Para Daniel Cavalcante, sócio do Covac Sociedade de advogados, a decisão é "curiosa", já que se vale de uma série de normas para refletir aquilo que está presente na LGPD. 

"A juíza cita a LGPD, mas utiliza como embasamento o CDC e dispositivos da Constituição Federal. Em todo caso, a condenação nesse processo é curiosa, pois de fato reflete aquilo que está na LGPD ao abordar justamente a impossibilidade de disponibilização de dados pessoais para terceiros sem autorização do titular. Apesar da LGPD não ter sido invocada inicialmente, a sentença reflete aquilo que a LGPD busca resguardar", diz. 

Reforço retórico
Estela Aranha
, presidente da Comissão de Proteção de Dados e Privacidade da OAB-RJ, interpreta o julgado de modo semelhante. A especialista ressalta, entretanto, que a LGPD, por si só, não pode ser utilizada em ações movidas antes de sua vigência. 

"A decisão também se baseia com muita propriedade no CDC e na Constituição da República. Mas não é possível a aplicação da LGPD em fatos já consumados antes de sua vigência. Assim, a LGPD não pode ser invocada como fundamento da decisão. Sua menção somente é possível com reforço argumentativo".

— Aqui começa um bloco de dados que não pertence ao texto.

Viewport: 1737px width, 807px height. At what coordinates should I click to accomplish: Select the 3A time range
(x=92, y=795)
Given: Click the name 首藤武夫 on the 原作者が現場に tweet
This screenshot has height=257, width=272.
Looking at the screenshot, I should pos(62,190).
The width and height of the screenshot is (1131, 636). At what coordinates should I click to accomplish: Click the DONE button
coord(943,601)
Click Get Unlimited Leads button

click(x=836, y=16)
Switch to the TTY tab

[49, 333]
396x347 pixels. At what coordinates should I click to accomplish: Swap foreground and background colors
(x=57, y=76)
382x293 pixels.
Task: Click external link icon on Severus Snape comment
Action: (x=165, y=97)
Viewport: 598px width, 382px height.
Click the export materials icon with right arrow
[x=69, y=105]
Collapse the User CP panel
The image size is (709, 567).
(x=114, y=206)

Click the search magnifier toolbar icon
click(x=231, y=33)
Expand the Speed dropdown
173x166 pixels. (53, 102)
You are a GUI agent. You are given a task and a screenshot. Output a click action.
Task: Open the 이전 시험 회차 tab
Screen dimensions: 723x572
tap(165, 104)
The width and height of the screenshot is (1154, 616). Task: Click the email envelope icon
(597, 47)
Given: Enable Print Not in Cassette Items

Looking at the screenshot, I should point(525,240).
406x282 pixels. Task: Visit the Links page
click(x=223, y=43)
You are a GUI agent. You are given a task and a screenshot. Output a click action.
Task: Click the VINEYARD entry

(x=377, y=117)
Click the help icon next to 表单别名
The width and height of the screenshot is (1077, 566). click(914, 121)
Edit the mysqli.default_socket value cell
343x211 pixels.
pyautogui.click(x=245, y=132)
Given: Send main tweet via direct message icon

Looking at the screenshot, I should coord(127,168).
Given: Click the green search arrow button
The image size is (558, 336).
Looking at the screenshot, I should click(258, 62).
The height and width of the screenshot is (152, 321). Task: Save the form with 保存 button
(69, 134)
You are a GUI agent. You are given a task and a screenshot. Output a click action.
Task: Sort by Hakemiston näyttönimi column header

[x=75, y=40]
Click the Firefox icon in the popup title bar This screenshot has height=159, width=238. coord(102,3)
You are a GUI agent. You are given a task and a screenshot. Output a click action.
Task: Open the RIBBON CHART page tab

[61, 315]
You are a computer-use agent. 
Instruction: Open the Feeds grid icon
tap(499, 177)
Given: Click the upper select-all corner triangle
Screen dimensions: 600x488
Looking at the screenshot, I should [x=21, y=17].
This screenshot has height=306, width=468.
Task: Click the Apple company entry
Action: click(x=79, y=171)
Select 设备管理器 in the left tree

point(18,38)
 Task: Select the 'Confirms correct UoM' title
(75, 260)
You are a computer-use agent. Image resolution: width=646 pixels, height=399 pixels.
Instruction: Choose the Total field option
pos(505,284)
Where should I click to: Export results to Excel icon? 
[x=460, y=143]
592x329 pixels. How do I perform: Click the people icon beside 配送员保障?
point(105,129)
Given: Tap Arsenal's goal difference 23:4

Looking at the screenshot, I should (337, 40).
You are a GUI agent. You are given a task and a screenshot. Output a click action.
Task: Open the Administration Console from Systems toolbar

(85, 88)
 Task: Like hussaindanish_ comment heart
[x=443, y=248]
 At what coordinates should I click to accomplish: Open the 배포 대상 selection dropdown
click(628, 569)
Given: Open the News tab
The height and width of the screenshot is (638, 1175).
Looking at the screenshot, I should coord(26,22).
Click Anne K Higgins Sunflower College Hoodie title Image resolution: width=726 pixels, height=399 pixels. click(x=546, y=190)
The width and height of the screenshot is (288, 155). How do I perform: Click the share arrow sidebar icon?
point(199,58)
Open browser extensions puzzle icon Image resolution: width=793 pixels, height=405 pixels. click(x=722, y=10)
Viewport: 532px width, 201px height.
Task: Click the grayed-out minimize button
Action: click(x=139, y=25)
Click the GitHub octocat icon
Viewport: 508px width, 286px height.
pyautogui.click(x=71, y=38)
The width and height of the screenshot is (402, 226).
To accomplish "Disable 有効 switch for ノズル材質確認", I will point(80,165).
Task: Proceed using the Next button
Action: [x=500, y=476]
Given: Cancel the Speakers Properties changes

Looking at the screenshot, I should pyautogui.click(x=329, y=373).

Já para Paula Lilla, do Lefosse Advogados, a decisão aplicou apenas leis em vigor na época dos fatos, fazendo referência à LGPD como diretriz interpretativa.

"Não se trata da aplicação retroativa da LGPD. O que a juíza fez foi trazer a lei como diretriz interpretativa das disposições da Constituição, Código Civil e Código de Defesa do Consumidor que versam sobre privacidade e proteção de dados", diz.